Zahid wondered if he should work in a supermarket or deliver pizza, and how that would affect him mentally. Zahid, who is fluent in English, wants to work in emergency preparedness and response, or at least a people management job in an office like he is used to. While waiting for his official work permit, he applied for a few jobs online. His brother’s friend contacted a state legislator to link Zahid with a job at Xcel Energy, and Zahid plans to enroll in Prosperity Ready’s job search program.
In his new home in Eagan this week, Zahid was noticeably more upbeat as he sipped green tea: “I’m 100 percent sure I can get a good job here, but it takes time.”
He’s ready to take an exam and get more training, he said, but he’s found navigating the U.S. job market overwhelming at times. “There’s no proper system available where you can go and submit your documents and say, ‘I’m good at this, I have expertise in this, please find me a use.'”
The Minnesota International Institute noted that it has worked with a series of refugees on their job searches. The agency said it helped a Ukrainian man land a job as a math teacher at Dunwoody College of Technology; he helped a Ukrainian refugee with a legal background connect with the Mitchell Hamline School of Law to complete her law degree and network with local lawyers and a retired judge.

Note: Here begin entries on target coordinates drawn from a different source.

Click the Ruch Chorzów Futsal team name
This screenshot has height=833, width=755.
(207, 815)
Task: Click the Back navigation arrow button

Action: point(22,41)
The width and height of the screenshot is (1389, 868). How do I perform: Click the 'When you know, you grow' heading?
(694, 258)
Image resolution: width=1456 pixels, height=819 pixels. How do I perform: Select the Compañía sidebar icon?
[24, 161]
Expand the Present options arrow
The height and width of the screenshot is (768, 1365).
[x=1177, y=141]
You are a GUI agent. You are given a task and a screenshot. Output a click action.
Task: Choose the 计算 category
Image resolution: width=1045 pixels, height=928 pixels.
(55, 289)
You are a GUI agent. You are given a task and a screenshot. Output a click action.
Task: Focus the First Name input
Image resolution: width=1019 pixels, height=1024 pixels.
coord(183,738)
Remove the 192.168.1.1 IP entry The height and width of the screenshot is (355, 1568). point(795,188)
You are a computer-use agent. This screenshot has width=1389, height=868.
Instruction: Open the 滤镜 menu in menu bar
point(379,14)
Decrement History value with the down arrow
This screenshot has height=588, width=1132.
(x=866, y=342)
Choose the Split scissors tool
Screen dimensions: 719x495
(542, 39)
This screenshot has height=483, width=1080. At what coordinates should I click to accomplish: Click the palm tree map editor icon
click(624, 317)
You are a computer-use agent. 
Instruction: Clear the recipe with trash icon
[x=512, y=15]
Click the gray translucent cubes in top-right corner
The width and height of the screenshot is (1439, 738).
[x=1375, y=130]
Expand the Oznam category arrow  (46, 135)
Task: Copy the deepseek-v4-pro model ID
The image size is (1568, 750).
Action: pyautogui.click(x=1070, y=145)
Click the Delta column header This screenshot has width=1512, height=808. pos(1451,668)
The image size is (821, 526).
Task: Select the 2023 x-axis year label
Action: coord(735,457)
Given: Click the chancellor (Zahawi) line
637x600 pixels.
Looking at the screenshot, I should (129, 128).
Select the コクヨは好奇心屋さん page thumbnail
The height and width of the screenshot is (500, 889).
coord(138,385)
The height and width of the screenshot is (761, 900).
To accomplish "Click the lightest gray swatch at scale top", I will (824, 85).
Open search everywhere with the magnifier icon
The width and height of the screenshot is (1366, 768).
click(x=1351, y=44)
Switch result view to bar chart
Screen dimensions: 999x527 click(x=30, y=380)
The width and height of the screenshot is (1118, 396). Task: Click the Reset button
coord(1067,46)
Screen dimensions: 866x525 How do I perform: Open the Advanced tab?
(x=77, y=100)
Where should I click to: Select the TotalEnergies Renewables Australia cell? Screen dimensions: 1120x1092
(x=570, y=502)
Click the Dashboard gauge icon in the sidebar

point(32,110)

The institute also helped a Ukrainian network of software designers and secured job interviews, as well as an Afghan client with CVs and cover letters for his job search after a career in international agencies, banks and non-profit organizations running infrastructure and housing development programs.
Reza Haidari, 25, was an Afghan air force officer who was halfway through his training in Slovakia to become a helicopter pilot. Then the Taliban took over and he couldn’t go home. He fled to the United States and first found work as a janitor. Then Haidari moved up to medical assembler at Medtronic for $22 an hour. But he misses flying.
“If I could get any kind of job in the Air Force, I’d love it…to be honest, I’m totally lost,” said Haidari, who lives in Richfield. “I have no idea what to do here. I’m looking for any purpose in my life.”
Holiuk arrived in Minnesota in late September with his wife, 2-year-old daughters and 11-year-old twin daughters. They recently moved into an apartment in Brooklyn Park and he feels the pressure to find work soon. He said he had not heard of an employment counselor assigned to him when he received public assistance from Hennepin County.
He wrote a cover letter to the railroad companies explaining how the war had prepared him for the job: “Because we had to leave our home, for the safety of my wife and 3 children, I had to adapt to new and unexpected circumstances and learn many new things. I hope to use this ability to adapt and learn quickly in my work to [a new job].”
Holiuk said he misses working.
“I apply for jobs every day,” he said. “If I get a call for a business and they say, ‘Can you go to work the next day?’ I say yes, because I want to work.”